## YOUR INSTRUCTIONS
Convert the stretch from the line containing "Screen dimensions: 394x877" through the end of the items into a JSON list of strings, with one string per line and blank lines omitted. Leave the pictures out of the answer.

Text and item location entries

══════════

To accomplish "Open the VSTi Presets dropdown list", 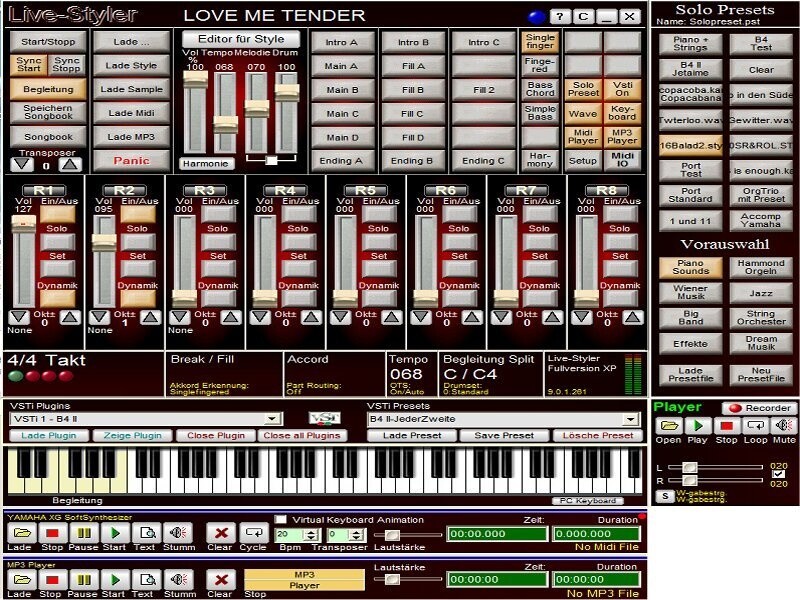I will (x=631, y=419).
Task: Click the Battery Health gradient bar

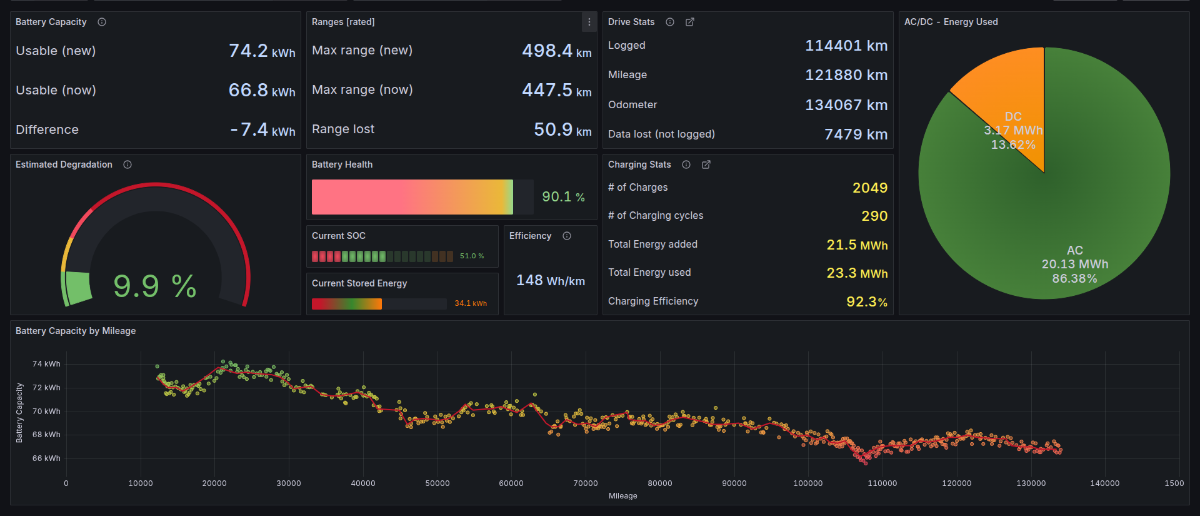Action: tap(412, 197)
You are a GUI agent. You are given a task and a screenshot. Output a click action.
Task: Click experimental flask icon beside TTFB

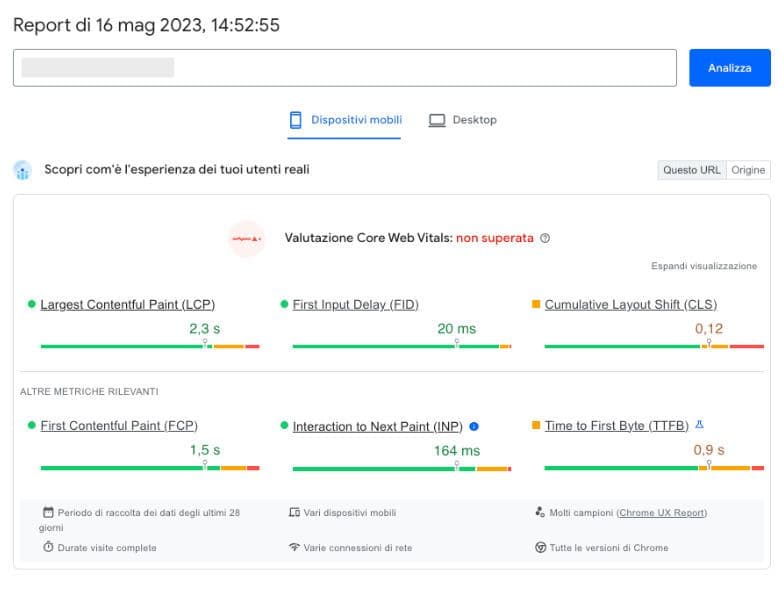[x=699, y=424]
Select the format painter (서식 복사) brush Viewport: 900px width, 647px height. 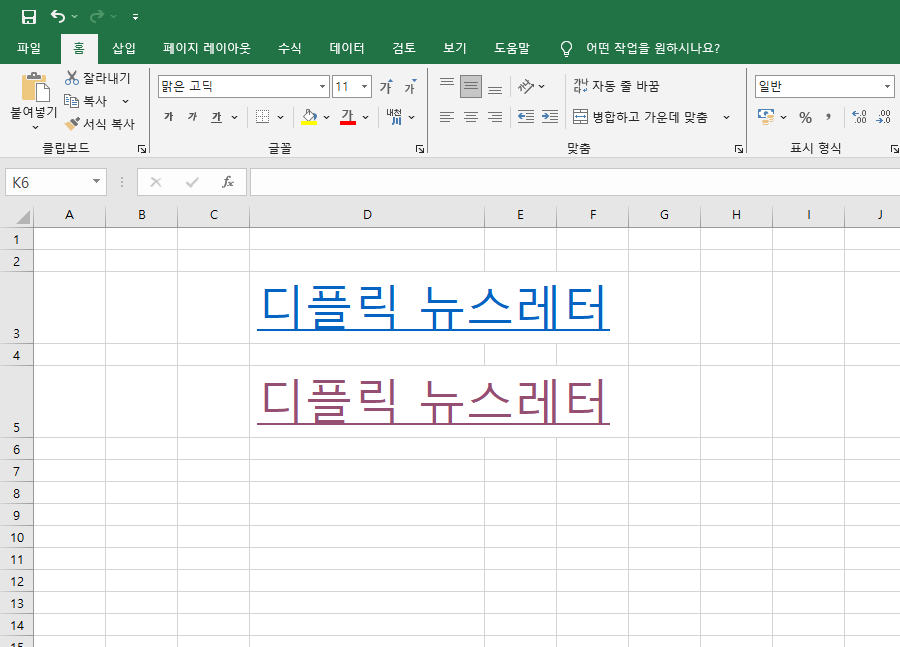72,124
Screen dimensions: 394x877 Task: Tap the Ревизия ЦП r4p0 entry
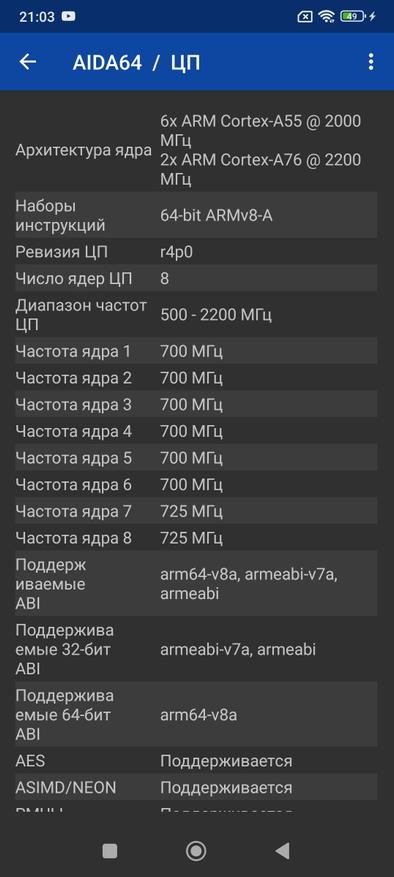tap(196, 252)
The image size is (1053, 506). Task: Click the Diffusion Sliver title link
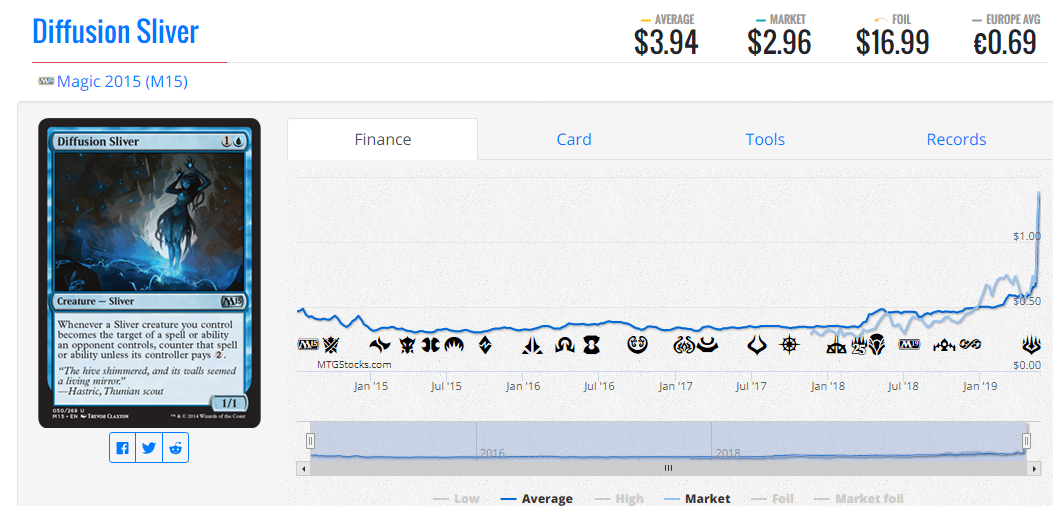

══════════

## ANSWER BELOW
[
  "Screen dimensions: 394x877 Task: Tap the Ревизия ЦП r4p0 entry",
  "tap(196, 252)",
  "The image size is (1053, 506). Task: Click the Diffusion Sliver title link"
]